4. Automatic compression via cheap LLM

scripts/compress.py implements protocol section 7 automatically. Run periodically (or wire to a cron / GitHub Action). Compresses the oldest entries into a single archive markdown file, leaves the recent ones live:

python3 scripts/compress.py --dry-run        # see what would happen
python3 scripts/compress.py                  # do it (needs VIBEMEM_LLM_*)
python3 scripts/compress.py --keep 200 --threshold 400

The original entries stay in git history. Recovery is git show <old-sha>:memory/decisions.jsonl.

5. Tiered reading (already in v0.3.0)

Protocol section 1: only architecture.md + progress.md are mandatory reads. JSONL tails are read conditionally on structural sessions.
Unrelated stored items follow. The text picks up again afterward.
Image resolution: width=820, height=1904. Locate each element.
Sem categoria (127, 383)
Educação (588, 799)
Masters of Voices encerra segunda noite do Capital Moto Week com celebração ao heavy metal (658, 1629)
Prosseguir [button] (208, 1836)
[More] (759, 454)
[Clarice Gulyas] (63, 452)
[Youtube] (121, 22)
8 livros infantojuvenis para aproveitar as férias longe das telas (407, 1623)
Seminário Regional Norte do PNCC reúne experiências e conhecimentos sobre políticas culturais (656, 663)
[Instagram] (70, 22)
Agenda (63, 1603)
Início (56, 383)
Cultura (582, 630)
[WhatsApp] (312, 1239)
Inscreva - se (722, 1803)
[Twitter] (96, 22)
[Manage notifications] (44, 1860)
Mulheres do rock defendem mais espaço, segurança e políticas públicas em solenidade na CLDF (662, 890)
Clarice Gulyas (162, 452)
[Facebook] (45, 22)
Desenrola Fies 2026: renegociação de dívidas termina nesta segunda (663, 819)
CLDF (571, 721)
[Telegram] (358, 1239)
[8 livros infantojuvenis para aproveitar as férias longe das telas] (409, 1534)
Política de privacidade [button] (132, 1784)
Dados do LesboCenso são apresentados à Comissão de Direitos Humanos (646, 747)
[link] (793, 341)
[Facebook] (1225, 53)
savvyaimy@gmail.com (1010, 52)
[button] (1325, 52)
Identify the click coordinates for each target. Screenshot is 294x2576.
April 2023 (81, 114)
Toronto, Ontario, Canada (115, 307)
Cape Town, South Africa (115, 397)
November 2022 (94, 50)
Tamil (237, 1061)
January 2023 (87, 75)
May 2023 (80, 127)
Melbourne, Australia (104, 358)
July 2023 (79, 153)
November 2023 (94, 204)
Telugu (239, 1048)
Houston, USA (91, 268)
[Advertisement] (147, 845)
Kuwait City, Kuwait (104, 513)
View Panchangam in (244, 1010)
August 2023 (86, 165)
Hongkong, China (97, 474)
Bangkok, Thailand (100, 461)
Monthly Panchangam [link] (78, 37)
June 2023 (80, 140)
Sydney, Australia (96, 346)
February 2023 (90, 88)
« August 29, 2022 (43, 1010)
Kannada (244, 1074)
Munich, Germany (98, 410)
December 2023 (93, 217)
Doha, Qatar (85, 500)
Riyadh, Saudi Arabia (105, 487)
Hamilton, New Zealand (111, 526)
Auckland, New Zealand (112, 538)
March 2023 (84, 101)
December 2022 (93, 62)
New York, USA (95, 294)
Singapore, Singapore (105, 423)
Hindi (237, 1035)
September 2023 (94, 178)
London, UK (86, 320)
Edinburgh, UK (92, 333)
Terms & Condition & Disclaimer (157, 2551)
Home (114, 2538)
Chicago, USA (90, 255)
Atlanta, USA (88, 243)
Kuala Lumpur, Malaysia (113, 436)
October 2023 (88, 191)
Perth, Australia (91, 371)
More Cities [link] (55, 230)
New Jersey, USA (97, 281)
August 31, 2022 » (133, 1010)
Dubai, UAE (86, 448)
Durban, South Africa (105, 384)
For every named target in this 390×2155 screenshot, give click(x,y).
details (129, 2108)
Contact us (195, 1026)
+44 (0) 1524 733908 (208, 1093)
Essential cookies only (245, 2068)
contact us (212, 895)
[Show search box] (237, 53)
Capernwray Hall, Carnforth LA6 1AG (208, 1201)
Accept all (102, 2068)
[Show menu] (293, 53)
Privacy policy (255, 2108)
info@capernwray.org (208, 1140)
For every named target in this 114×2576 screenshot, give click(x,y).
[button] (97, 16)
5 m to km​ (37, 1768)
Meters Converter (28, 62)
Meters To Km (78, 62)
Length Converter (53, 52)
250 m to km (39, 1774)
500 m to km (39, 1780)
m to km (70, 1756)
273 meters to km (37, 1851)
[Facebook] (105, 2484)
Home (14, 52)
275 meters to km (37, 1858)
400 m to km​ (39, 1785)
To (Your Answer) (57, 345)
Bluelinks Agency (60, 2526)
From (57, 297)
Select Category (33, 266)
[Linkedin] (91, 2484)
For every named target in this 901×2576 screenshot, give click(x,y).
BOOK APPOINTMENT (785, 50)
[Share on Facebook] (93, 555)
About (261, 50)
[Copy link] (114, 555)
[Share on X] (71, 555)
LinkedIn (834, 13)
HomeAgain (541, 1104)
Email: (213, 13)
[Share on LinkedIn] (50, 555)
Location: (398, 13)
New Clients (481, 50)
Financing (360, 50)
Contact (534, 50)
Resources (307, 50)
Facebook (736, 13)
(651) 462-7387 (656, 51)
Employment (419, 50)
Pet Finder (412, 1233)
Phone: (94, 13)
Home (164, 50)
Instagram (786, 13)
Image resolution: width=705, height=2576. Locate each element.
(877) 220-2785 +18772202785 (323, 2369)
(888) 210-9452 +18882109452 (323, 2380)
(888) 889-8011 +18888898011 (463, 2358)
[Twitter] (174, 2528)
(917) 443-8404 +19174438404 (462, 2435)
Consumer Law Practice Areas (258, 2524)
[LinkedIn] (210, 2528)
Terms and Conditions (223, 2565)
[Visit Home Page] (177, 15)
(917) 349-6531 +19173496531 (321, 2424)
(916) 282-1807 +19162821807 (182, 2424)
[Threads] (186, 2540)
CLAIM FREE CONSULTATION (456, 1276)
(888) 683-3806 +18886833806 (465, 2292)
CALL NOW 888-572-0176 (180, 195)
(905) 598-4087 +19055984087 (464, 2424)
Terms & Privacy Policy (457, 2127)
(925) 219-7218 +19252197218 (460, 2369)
Saves 60-80% of memory-read tokens on trivial sessions automatically.

Stacked impact

Lever Savings Setup
Tiered reading ~30% on trivial sessions ✅ default
Prompt caching ~85% on memory reads 1 line in API payload
Cheap model for memory ops -5 to -10% global Env vars + script
Local model -100% on memory ops GPU
Auto-compression -10 to -20% long term Run periodically

Stacked: 50-75% reduction in AI cost on a long-running project.

FAQ

Why not an MCP memory server?

MCP servers do retrieval — semantic search over large context, embeddings, knowledge graphs. vibe-memory does continuity — making sure architectural decisions survive sessions and that the agent doesn't silently contradict them. The two are complementary: use both if you need both. vibe-memory's territory is portability, auditability, git-native, visible anti-drift, zero infra.

Why not just a CLAUDE.md / .cursorrules?

Those store rules (preferences, conventions, "never use X"). vibe-memory stores events — decisions with timestamps, drift detected, progression over time. The two are complementary. On Lovable specifically the boundary is explicit: mem:// = rules, memory/ = journal (see lovable.md).

Is this just ADRs (Architecture Decision Records)?

ADRs are a format written by humans, for humans, often after the fact. vibe-memory is the same idea operationalized for AI coding: machine-readable (JSONL + JSON Schema), written by the agent during the session, re-read by the agent at every future session. ADRs informed the design; vibe-memory is what you get when the audience changes from human reviewer to coding agent.

Will the agent actually follow the protocol?

Frontier models (Claude 4.x, GPT-5, etc.) follow structured instructions reliably. The validator catches malformed entries (CI blocks, pre-commit rejects). The section 10 recap shows you in real time whether the agent read the memory. For substantive adherence to logged decisions, the loop closes when you skim the log periodically (the --check-freshness flag warns when you've stopped).

How does it scale?

Manual compression when decisions.jsonl exceeds 500 lines (protocol section 7). On Lovable, that section is skipped because chat_search provides retrieval natively. For semantic search over a very large log, pair vibe-memory with an MCP memory server — vibe-memory writes the truth, MCP indexes it.

What about token cost?

Tiered reading (protocol section 1). On a typo-fix session, the agent reads only architecture.md + progress.md (~200 tokens). On a structural session, also the tails of decisions.jsonl + drift.jsonl (~800-1500 tokens). Compared to a manual re-briefing or a regression to fix, it's negligible.

License

MIT — see LICENSE. Contributions welcome — see CONTRIBUTING.md.